Source : INFOACEH.net
Lhokseumawe, 06/07,2026 – Ranup atau sirih masih menjadi simbol penghormatan dalam tradisi Peumulia Jamee atau memuliakan tamu yang hingga kini tetap dilestarikan oleh masyarakat Aceh. Tradisi tersebut menjadi bagian penting dari adat istiadat Aceh sebagai bentuk penghormatan, keramahan, dan penerimaan kepada tamu yang berkunjung.
Ranup tidak hanya dipandang sebagai bagian dari warisan budaya, tetapi juga memiliki makna sosial yang mencerminkan nilai saling menghargai dan mempererat hubungan antarsesama. Penyajian ranup telah dilakukan secara turun-temurun dan masih dijumpai dalam berbagai kegiatan adat maupun penyambutan tamu di Aceh.
Salah seorang warga Lhokseumawe, Dinda, mengatakan bahwa ranup memiliki makna yang lebih dari sekadar tradisi.
“Menurut saya, ranup atau sirih memiliki makna yang sangat penting dalam budaya Aceh. Ranup bukan hanya sekadar makanan tradisional, tetapi juga menjadi simbol penghormatan, keramahan, dan penerimaan kepada orang lain. Dalam tradisi Peumulia Jamee, penyajian ranup menjadi salah satu cara masyarakat Aceh menunjukkan rasa hormat kepada tamu yang datang,” ujar Dinda.
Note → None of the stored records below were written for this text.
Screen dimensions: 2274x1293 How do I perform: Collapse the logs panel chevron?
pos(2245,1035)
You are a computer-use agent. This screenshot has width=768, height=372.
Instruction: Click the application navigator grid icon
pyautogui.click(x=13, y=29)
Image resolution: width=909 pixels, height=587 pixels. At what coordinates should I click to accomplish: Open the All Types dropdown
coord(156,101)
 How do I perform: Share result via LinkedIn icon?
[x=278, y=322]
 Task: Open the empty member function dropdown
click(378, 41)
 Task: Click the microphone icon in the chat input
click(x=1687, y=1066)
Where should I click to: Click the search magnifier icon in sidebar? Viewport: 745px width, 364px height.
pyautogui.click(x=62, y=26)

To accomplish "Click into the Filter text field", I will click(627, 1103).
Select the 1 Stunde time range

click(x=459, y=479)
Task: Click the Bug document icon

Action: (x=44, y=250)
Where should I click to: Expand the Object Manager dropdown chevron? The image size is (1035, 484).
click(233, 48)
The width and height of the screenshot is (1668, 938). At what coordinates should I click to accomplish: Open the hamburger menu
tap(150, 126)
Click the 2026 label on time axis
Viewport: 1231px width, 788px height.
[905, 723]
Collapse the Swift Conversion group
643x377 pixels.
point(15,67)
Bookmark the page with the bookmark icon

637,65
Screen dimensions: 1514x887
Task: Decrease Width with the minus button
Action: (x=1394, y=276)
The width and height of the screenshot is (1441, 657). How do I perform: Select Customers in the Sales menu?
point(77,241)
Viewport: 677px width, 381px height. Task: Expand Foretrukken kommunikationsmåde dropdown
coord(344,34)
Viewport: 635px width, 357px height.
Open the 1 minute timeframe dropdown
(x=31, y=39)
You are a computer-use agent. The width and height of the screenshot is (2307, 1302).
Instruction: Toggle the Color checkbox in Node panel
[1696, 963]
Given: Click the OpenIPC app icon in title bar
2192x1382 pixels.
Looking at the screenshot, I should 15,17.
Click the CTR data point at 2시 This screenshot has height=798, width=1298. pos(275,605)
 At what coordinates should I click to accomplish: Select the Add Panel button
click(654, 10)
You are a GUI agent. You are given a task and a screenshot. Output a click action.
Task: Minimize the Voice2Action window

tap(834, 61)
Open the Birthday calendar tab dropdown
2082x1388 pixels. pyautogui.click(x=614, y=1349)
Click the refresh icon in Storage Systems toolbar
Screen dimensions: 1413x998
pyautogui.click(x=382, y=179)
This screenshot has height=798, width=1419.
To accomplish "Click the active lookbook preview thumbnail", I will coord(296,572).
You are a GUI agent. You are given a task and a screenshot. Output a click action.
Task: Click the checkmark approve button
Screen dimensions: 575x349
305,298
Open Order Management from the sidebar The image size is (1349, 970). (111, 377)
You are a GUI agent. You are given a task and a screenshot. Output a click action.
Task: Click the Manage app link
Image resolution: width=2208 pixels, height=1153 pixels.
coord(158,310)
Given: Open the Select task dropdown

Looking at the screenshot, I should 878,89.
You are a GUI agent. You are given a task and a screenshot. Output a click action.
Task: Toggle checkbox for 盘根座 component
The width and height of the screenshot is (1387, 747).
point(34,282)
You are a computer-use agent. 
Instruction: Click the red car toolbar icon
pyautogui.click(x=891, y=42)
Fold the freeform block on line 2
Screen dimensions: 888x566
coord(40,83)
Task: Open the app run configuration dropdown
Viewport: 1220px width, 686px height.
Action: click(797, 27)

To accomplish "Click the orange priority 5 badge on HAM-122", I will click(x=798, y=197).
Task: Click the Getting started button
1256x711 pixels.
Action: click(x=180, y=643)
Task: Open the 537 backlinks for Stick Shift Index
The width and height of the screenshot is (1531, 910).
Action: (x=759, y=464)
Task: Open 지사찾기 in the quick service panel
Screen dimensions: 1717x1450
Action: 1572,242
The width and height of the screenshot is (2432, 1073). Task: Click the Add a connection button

Menurut Dinda, tradisi penyajian ranup juga mengandung pesan tentang pentingnya menjaga sopan santun, mempererat hubungan sosial, dan mempertahankan nilai-nilai budaya yang diwariskan oleh para leluhur. Ia berharap generasi muda dapat terus mengenal dan melestarikan tradisi ranup agar tetap menjadi identitas budaya Aceh di masa mendatang.